UC San Diego'da nöropsikiyatrist olan Dilip Jeste ve ekibi tarafından 27 ile 101 yaş arasındaki 340 kişi arasında yapılan araştırma, yalnızlığın yaş ilerledikçe ortaya çıkan bir sorun olduğu düşüncesini çürüttü.
Psikolojik sağlık değerlendirmelerinin sonuçlarına göre yalnızlığın tavan yaptığı üç dönem belirlendi: 80'li yaşların sonları, 50'li yaşların ortaları ve 20'li yaşların sonları.
Hangi Yaşlar Hangi Krizleri Yaşıyor?
Araştırmacılar, kesin faktörleri belirleyemese de bu dönemlerde ortaya çıkan yalnızlığın ağırlıklı olarak yaşlar ile bağlantılı olan zorluklar ve stresten kaynaklandığını belirtti. Jeste, 20'li yaşların sonlarında yalnızlığın neden tavan yapıyor olabileceğini şu şekilde açıklıyor:
"Bu dönem genelde kişinin kritik kararlar aldığı yılları temsil ediyor. Yaşıtlarınızın sizden daha iyi kararlar aldığını düşünüyor ve kararlarınız üzerindeki pişmanlıklar nedeniyle suçluluk hissediyorsunuz."

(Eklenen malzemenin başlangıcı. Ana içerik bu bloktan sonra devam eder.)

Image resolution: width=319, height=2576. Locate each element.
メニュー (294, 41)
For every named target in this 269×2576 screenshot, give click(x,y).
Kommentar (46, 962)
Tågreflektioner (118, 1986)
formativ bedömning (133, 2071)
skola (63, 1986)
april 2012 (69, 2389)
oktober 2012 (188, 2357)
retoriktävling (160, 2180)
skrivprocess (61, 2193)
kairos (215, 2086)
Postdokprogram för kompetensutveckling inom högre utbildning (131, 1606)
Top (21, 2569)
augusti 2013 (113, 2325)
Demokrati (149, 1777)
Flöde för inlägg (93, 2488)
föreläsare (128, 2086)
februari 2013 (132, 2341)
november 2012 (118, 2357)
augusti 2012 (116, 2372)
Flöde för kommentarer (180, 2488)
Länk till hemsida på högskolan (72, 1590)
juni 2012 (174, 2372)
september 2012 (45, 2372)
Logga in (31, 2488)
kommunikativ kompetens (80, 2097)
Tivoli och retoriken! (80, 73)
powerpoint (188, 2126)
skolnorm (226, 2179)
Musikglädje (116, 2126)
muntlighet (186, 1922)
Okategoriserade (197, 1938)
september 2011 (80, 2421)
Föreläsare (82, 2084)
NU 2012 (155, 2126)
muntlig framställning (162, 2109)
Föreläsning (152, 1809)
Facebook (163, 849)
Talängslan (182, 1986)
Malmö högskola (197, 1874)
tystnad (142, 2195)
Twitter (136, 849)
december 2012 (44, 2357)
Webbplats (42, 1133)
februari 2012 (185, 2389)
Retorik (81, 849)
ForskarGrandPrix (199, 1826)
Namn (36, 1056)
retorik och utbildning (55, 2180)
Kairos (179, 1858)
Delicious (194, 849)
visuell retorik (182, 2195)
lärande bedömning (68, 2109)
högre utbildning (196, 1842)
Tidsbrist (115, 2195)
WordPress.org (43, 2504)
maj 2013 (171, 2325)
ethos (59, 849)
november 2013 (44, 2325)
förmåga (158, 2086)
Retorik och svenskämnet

50'li yaşların ortalarında ise insanlar "orta yaş krizine" giriyor. Bu dönemde yaşanan sağlık sorunları insanların ölüme karşı olan bilinçliliğini artırıyor.
80'li yaşların sonlarına gelindiğinde ise yalnızlığın psikolojik tesiri tekrar güçlü bir şekilde ortaya çıkabiliyor. Fiziksel yorgunluğun yanı sıra hafıza kaybı ve arkadaş ile eşinizin ölümü durumu daha da kötüleştiriyor.
Dikkat edilmesi gereken nokta ise yalnızlığın ne zaman ortaya çıktığından çok ne kadar "şiddetli" olduğu. Maalesef bu süre giderek artıyor. ABD merkezli geçmişteki araştırmalar %17 ile %57 arasında değişirken, 2018 tarihli en son araştırmada yalnızlığın kalıcılığı %76 olarak belirlendi. Bu sonuç araştırmacıları korkuttu çünkü bu kadar şiddetli yalnızlı çeken deneklerin hiçbiri ileri derece depresyon veya şizofreni gibi ciddi zihinsel sorunlara maruz kalmamıştı. Sonuçlar, normal insanlar arasında yalnızlığın giderek ciddi bir hastalık haline geldiğine işaret etti.
Bol Kitap Okuyun!
Jeste ve ekibi araştırmanın son kısmında yalnızlığı farklı bir açıdan ele almak istedi. "San Diego Wisdom Scale" olrak adlandırılan test, insan beyninin belli bölgeleri ile toplumsal davranışlarını, duygusal düzenlerini ve yansımalarını, tolerans ve kendini anlama gibi yeteneklerini ilişkilendiriyor.
Deneylerde, araştırmacılar akıl ve yalnızlık arasında ters orantılı ilişki bulunduğunu keşfetti. Kısaca, daha bilge, akıllı insanların daha az yalnızlık çektiği anlaşıldı.
Araştırmada yer alan Ellen Lee'ye göre bu sonuç "bilgeliği ifade eden empati, tutku ve duygusal yönetim gibi özelliklerin yalnızlığa direnç oluşturması" olarak açıklanabilir.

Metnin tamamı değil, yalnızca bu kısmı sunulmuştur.